Sur le métier d'écrivain
Extraits de Lettres à un jeune romancier, qui condense une vie d'écriture, de lecture et de réflexion.
Revenons à nos moutons. Vous avez senti dans votre for intérieur cette prédisposition, fait acte de volonté et décidé de vous consacrer à la littérature. Et maintenant ?

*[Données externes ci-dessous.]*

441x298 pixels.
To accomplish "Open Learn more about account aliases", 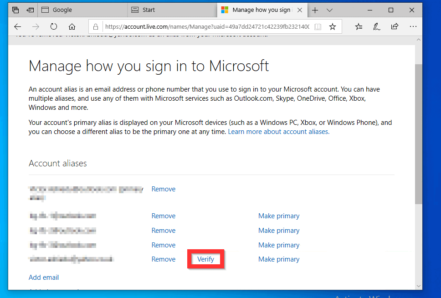I will pos(278,132).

La vocation littéraire n’est pas un passe-temps, un sport, un jeu raffiné pratiqué dans le temps libre. C’est une occupation spécifique et exclusive, une priorité absolue, une servitude librement consentie qui fait de ses (heureuses) victimes des esclaves… la littérature devient une activité permanente, une occupation de l’existence, débordant des heures que l’on consacre à écrire et contaminant toutes les autres activités ; car la vocation littéraire se nourrit de la vie de l’écrivain, ni plus ni moins que le long ver solitaire des corps qu’il envahit.
L’origine des récits
Le romancier ne choisit pas ses sujets, il est choisi par eux. Il écrit sur certaines choses parce qu’elles lui sont arrivées. Dans le choix du thème, la liberté d’un écrivain est relative, voire inexistante… Le romancier récupère sa propre expérience pour en faire le matériau de base de ses récits.
Masquant la réalité
Ecrire des romans serait faire comme l’effeuilleuse qui, devant un public, se dépouille de ses vêtements pour montrer son corps. Le romancier exécuterait l’opération en sens contraire. Élaborant son roman, il habillerait et dissimulerait sous d’épais vêtements multicolores surgis de son imagination cette nudité primordiale du spectacle.
Le grand style
C’est le grand triomphe du talent d’un romancier : l’exploit de l’invisibilité, cette capacité à doter un récit de couleur, de drame, de subtilité, de beauté et de pouvoir de suggestion. À tel point qu’aucun lecteur ne remarque que l’histoire existe. Sous le charme de son habileté, il sent qu’il n’est pas en train de lire, mais de vivre une fiction qui, l’espace d’un instant et en ce qui le concerne, remplace la réalité.
Le pouvoir de persuasion
Le pouvoir de persuasion d’un roman est d’autant plus grand qu’il semble indépendant et souverain, quand nous avons l’impression que tout ce qui s’y passe arrive en fonction de mécanismes internes de cette fiction et non sous l’exigence arbitraire d’une volonté extérieure. Quand un roman nous donne cette impression d’autosuffisance, d’émancipation de la réalité réelle, contenant en lui-même tout ce qu’il faut pour exister, il atteint alors sa plus grande capacité persuasive. Il peut séduire ses lecteurs et leur faire croire ce qu’il leur dit ; les bons, les grands romans n’ont pas l’air de nous raconter une histoire, ils nous la font vivre et partager, si fort est leur pouvoir de persuasion.
Façonner votre histoire
La partie écrite de tout roman est seulement une section ou un fragment de l’histoire racontée : celle-ci, développée dans son intégralité... embrasse une matière infiniment plus ample que celle explicitée dans le texte et qu’aucun romancier, pas même le plus prolixe et torrentiel, ne serait en mesure de déployer.
Oublier l’originalité
Disons que l’histoire complète d’un roman (faite d’éléments consignés et omis) est un cube. Et que chaque roman particulier, une fois éliminés les éléments superflus et ceux délibérément omis pour obtenir un effet déterminé, dégagé de ce cube, adopte une forme déterminée : cet objet, cette sculpture reflètent l’originalité du romancier.
En guise de post-scriptum
Quelques lignes seulement, pour vous répéter, en manière d’adieu, quelque chose que je vous ai dit déjà tant de fois au cours de cette correspondance où, éperonné par vos stimulantes missives, j’ai tenté de décrire quelques procédés utilisés par les bons romanciers pour doter leurs fictions de ce charme qui nous fait succomber, nous lecteurs. Et c’est que la technique, la forme, le discours, le texte, ou comme vous voudrez l’appeler ─ les cuistres ont inventé de nombreuses dénominations pour quelque chose d’aisément identifiable par tout lecteur ─, constitue un tout inaltérable où séparer sujet, style, ordre, points de vue, etc., serait disséquer un corps vivant. Le résultat est toujours, même dans les meilleurs cas, une forme d’homicide. Et un cadavre est une pâle et trompeuse réminiscence de l’être vivant, en mouvement et en pleine créativité, non gagné par la rigidité et sans défense devant l’invasion des vers.